"Jadi, kalian ...?" Nesya menunjuk Isabel dan Adisti bergantian. Dia terpancing bertanya lebih lanjut. Naluri ingin tahunya tidak bisa dibendung. Ini berita eksklusif, acara pertama yang menayangkan cerita cinta Ares yang selama ini tersembunyi.
Ares tampak geram, sedangkan wajah Adisti memucat. Bukan hanya hubungannya dan Ares yang Adisti pikirkan jika love scenario di antara mereka dibongkar habis-habisan seperti ini. Pihak-pihak yang menawarkan pekerjaan kepada mereka pasti juga terpengaruh. Bagaimana jika ada pembatalan penawaran atau bahkan kontrak? Bisa panjang urusannya.
"Yah, kami pacaran." Jawaban Isabel terdengar begitu meyakinkan. Langsung, tanpa basa-basi atau kata-kata pemanis. Wajahnya tampak serius dan tenang. Tidak tersisa sedikit pun jejak Isabel yang emosional dan dengan penuh kekejian memaki Adisti. Seharusnya, Isabel bisa mempertimbangkan karier di dunia seni peran dengan keahliannya berganti-ganti kepribadian.
Seruan kaget terdengar dari para penonton.
Wajah Adisti memucat. Hilang sudah rona merah di pipinya. Dia panik karena Isabel siap membuka rahasia mereka sampai tuntas. Gawat! Seribu kali gawat. Adisti merasa akan dipermalukan habis-habisan. Untung saja genggaman Ares pada jari-jarinya semakin kuat. Adisti melirik wajah tegas di sampingnya. Dia melihat kemarahan tergurat di wajah Ares yang kini menatap Isabel tajam.
"Jadi, abis putus sama kamu, Ares pacaran dengan Adisti?" Rasa penasaran mendorong Timothi mengabaikan protes Dina.
"Kami belum putus. Adisti orang ketiga dalam hubungan kami. Gara-gara dia, Ares ninggalin aku." Kata-kata Isabel lantang dan jelas. "Perebut pacar orang, itulah julukan yang pantas buat dia!"
Seisi studio terdiam. Bahkan, Dina terpaku dengan posisi tangan terangkat. Tadinya, dia sedang melambai-lambai, berusaha menarik perhatian Timothi dan Nesya untuk mengendalikan dan mengembalikan topik obrolan kepada hal-hal yang ringan saja. Tentang hobi atau makanan kesukaan. Tentang film atau lagu terbaru Ares. Apa pun, asal bukan tentang asmara Ares yang kelihatannya sangat rumit ini.

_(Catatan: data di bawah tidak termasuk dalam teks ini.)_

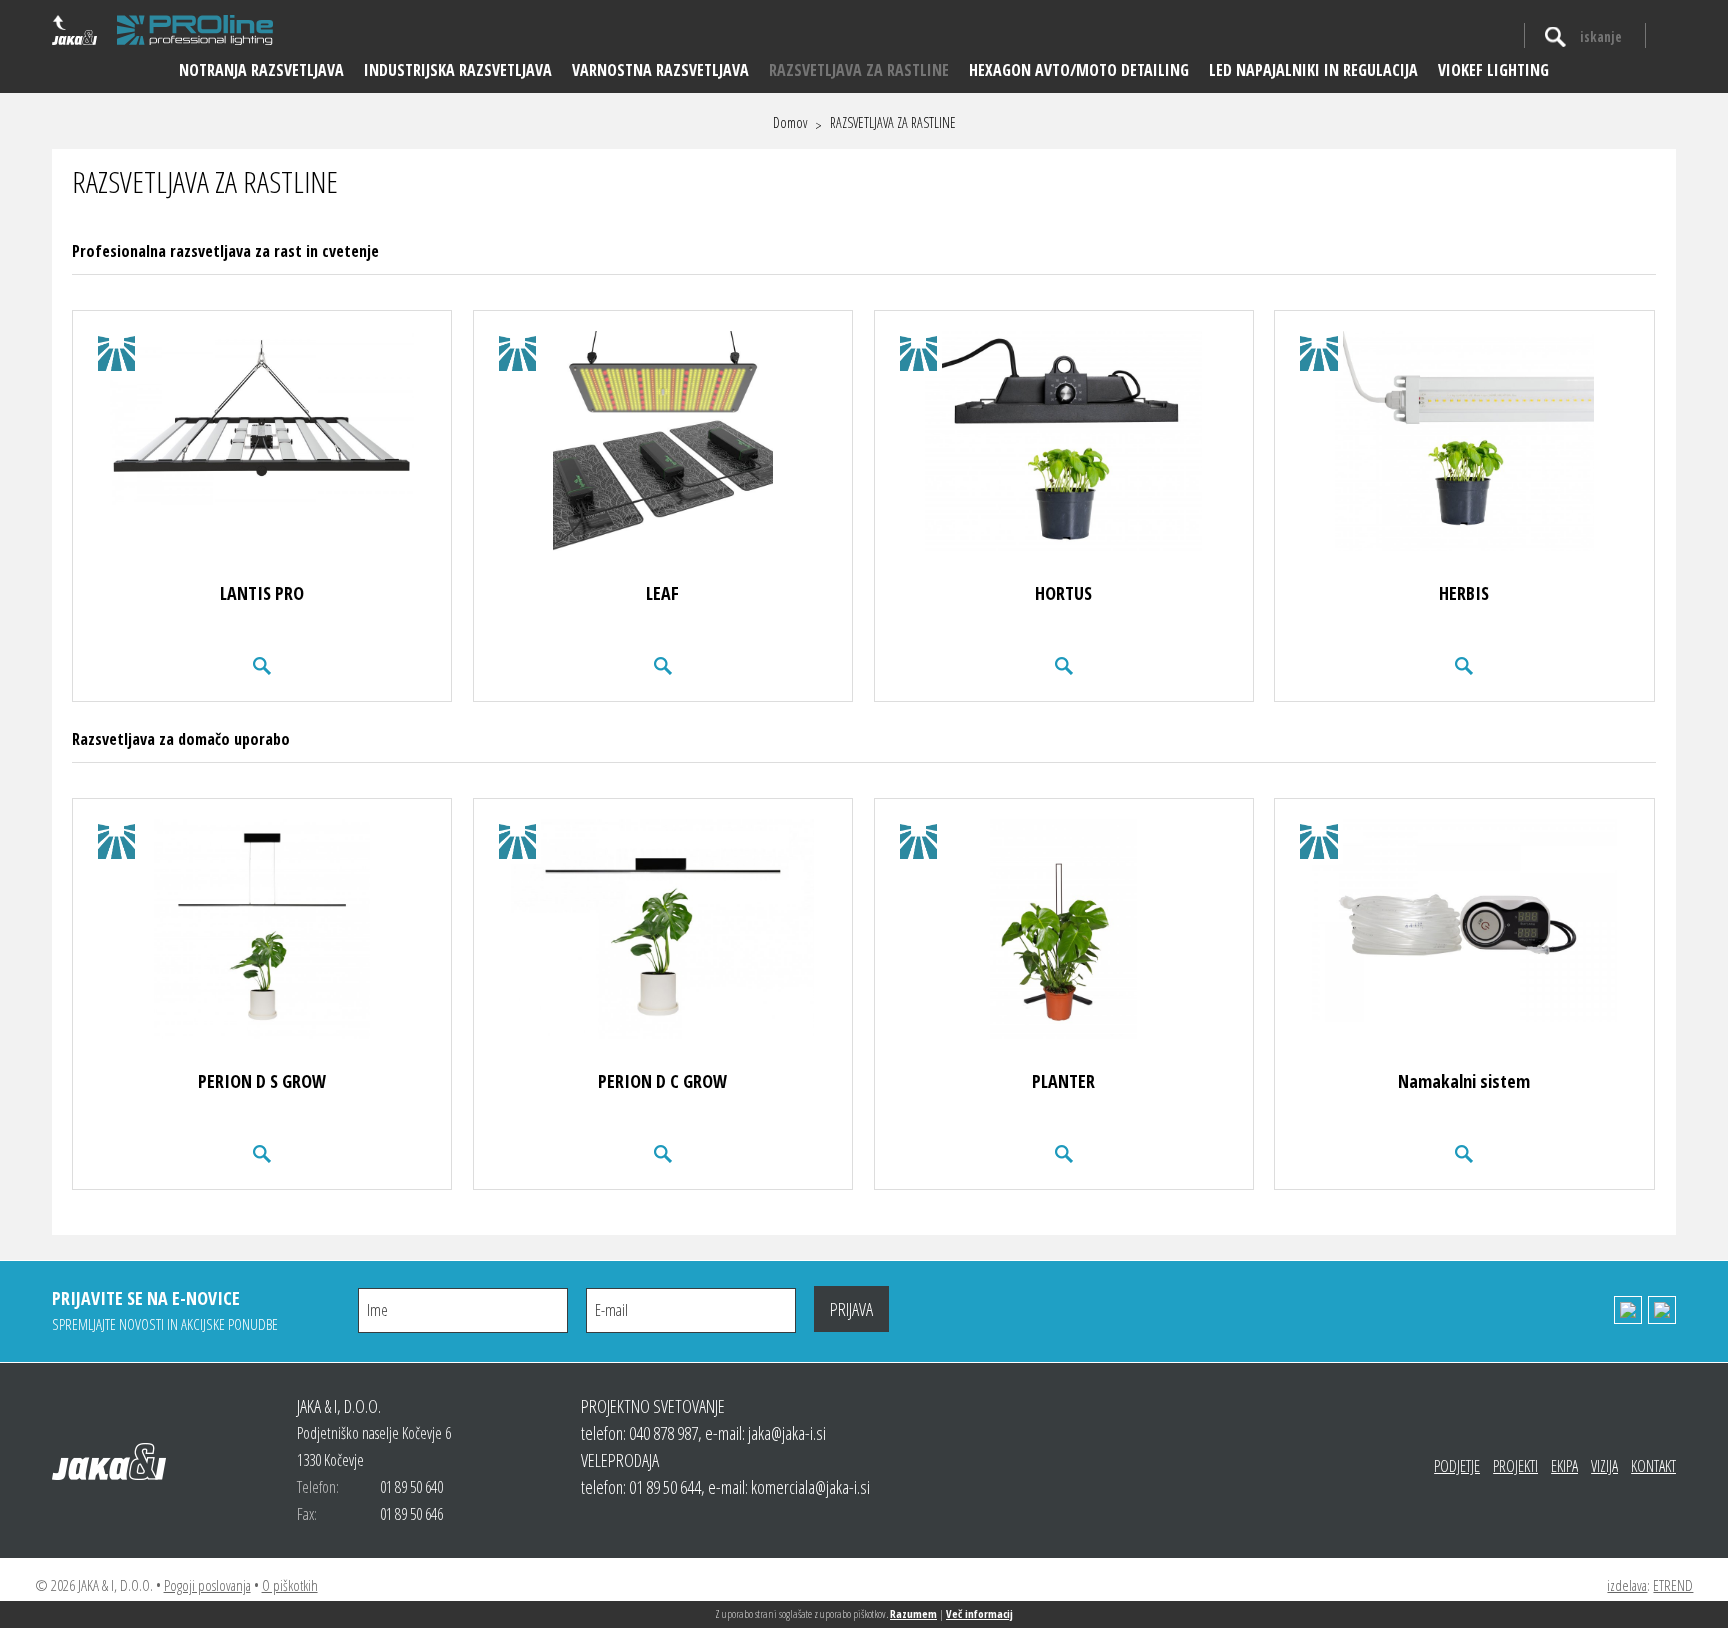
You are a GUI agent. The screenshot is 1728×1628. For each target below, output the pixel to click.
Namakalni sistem (1464, 1081)
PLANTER (1063, 1081)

"Jadi—" Nesya, yang masih mengabaikan Dina, berniat mengorek keterangan lebih lanjut dari Isabel.
"Cukup!" Ares berkata tegas. Melihat wajah pucat Adisti, Ares memutuskan untuk menghentikan acara ini. "Ayo, Dis," Ares menggandeng Adisti menuju pintu keluar.
"Res, Res, tunggu!" Dina mengejar. "Please, jangan pergi sekarang. Tunggu sampai acara selesai sebentar lagi."
"Enggak, Din. Gue udah nebak semua ini akan terjadi. Seharusnya gue berhenti dari tadi."
"Kalau gitu, kita klarifikasi omongan Isabel langsung. Jangan biarin penggemar kamu nerima berita yang enggak benar," Dina masih berusaha membujuk.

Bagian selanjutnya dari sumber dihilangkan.